BEGIN DATA EXTRACT

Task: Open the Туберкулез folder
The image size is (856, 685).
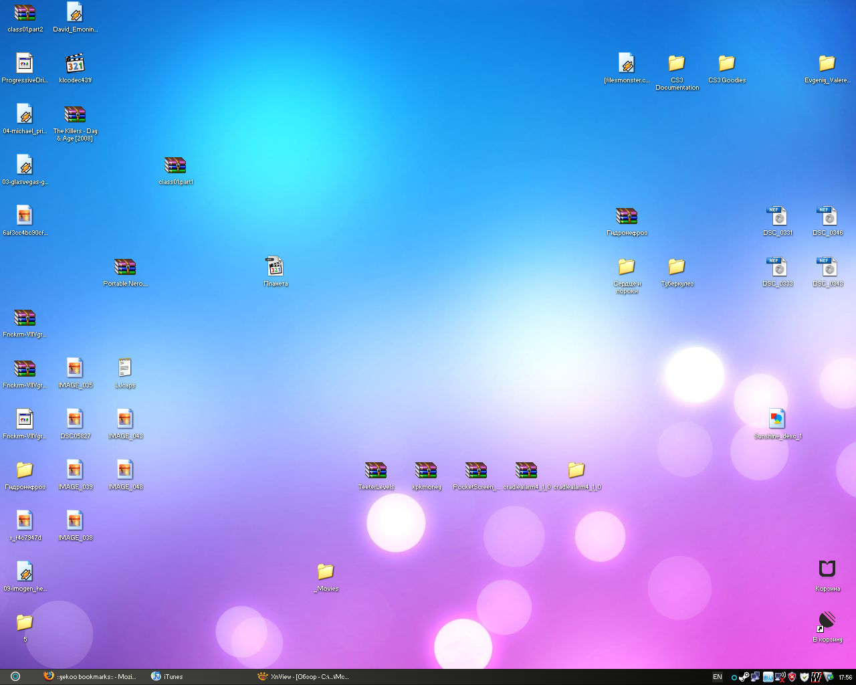Action: pos(677,268)
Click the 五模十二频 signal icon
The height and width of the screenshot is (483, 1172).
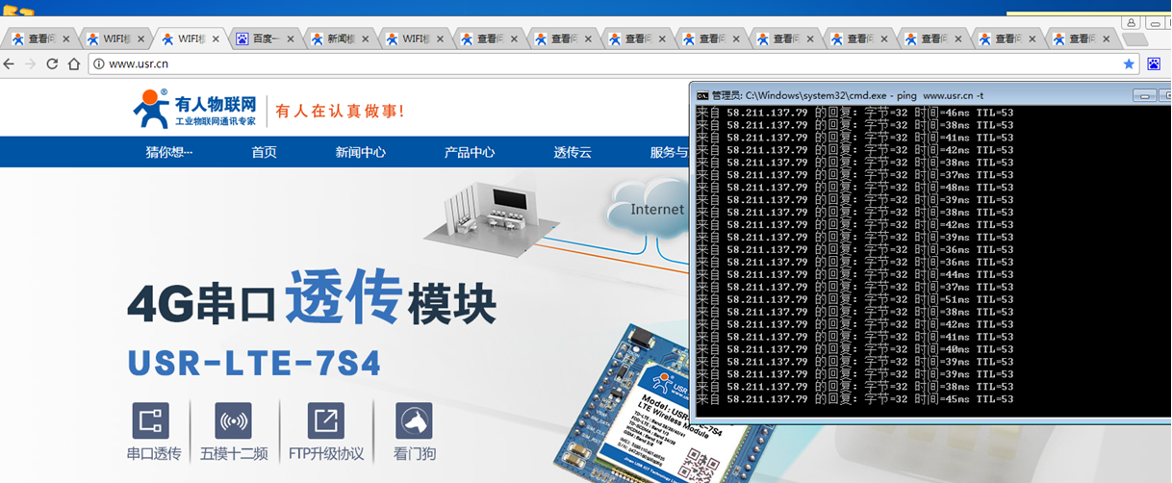(x=233, y=421)
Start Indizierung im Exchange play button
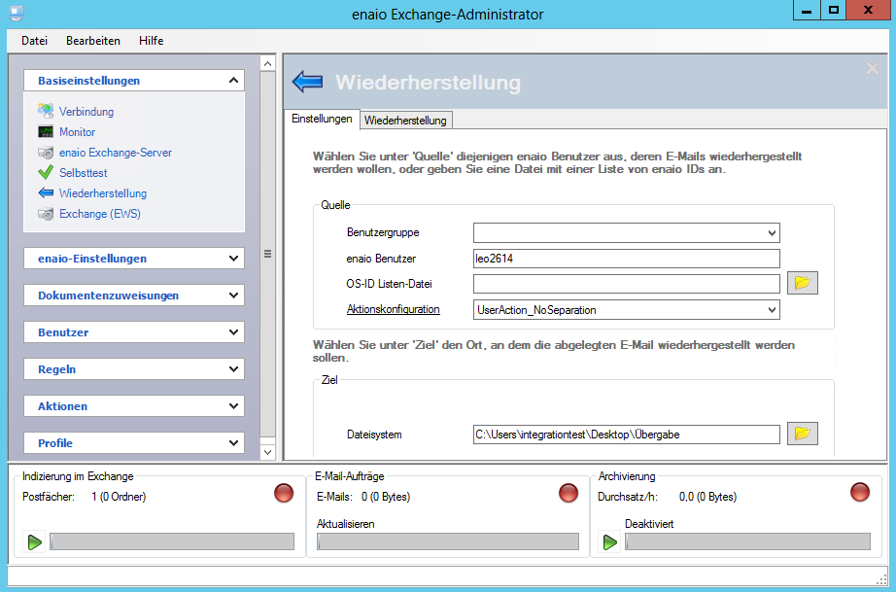Screen dimensions: 896x592 (x=35, y=541)
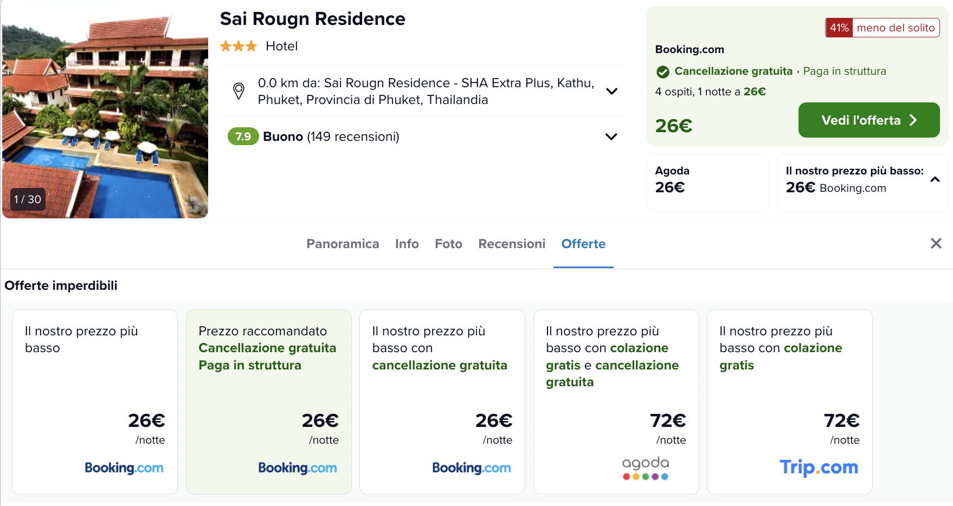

END DATA EXTRACT

EXERCISE OBJECTIVE: Although the records include pictures, the copy should reproduce every line exactly and none of the pictures.

EXERCISE RESULT:
Task: Open the Туберкулез folder
The image size is (856, 685).
Action: pos(677,268)
Click the 五模十二频 signal icon
The height and width of the screenshot is (483, 1172).
(x=233, y=421)
Start Indizierung im Exchange play button
Screen dimensions: 896x592 (x=35, y=541)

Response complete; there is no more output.